A couple of weeks ago Mum went through a phase of slight improvement, which I thought at the time was probably a combination of Divine intervention and the nursing staff having “nailed it” in terms of finding the right balance of feeding and drugging. My hopes in her slightly improved condition were ill-founded though as since then, the speed of mum’s deterioration has continued to escalate, with her body seeming to shut down bit by bit… like the lights going out in a building – one by one. A few weeks ago she stopped eating solid food, then she fell out of bed and bumped her face, then she stopped walking so is now in a wheelchair and over the past few days mum has virtually stopped talking altogether… sorry to bear this sad news, the decline has been rapid.

True to form though, and as if to prove me wrong (and in spite of everything) there are still moments when mum peeps through. .. Like the day before yesterday when a staff member was talking (somewhat patronisingly) to mum.

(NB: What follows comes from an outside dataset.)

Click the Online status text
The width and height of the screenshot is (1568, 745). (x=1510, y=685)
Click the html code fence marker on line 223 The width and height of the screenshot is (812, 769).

After she had gone mum looked at me, gave a wave of her hand and raised her eyeballs sky-ward as if to say “Does she think I am a child?”
… and like yesterday when I took my cousins from Australia round to visit her. Mum was lucid for a short while, and was clearly delighted and so pleased to see them. She thanked them for coming… they were moved to tears. Apparently mum’s enlivened condition was partly attributable to increased levels of drugs.

Well, I didn't stay too long today and I’ll be back there tomorrow. On my way out of mum’s room I noticed that her clock has stopped ticking. It’s a chiming wall clock with a pendulum that was mum’s pride and joy. I wound it up yesterday but it seems to have given up… I must ask the nurse tomorrow for a shot of something strong to liven it up a bit.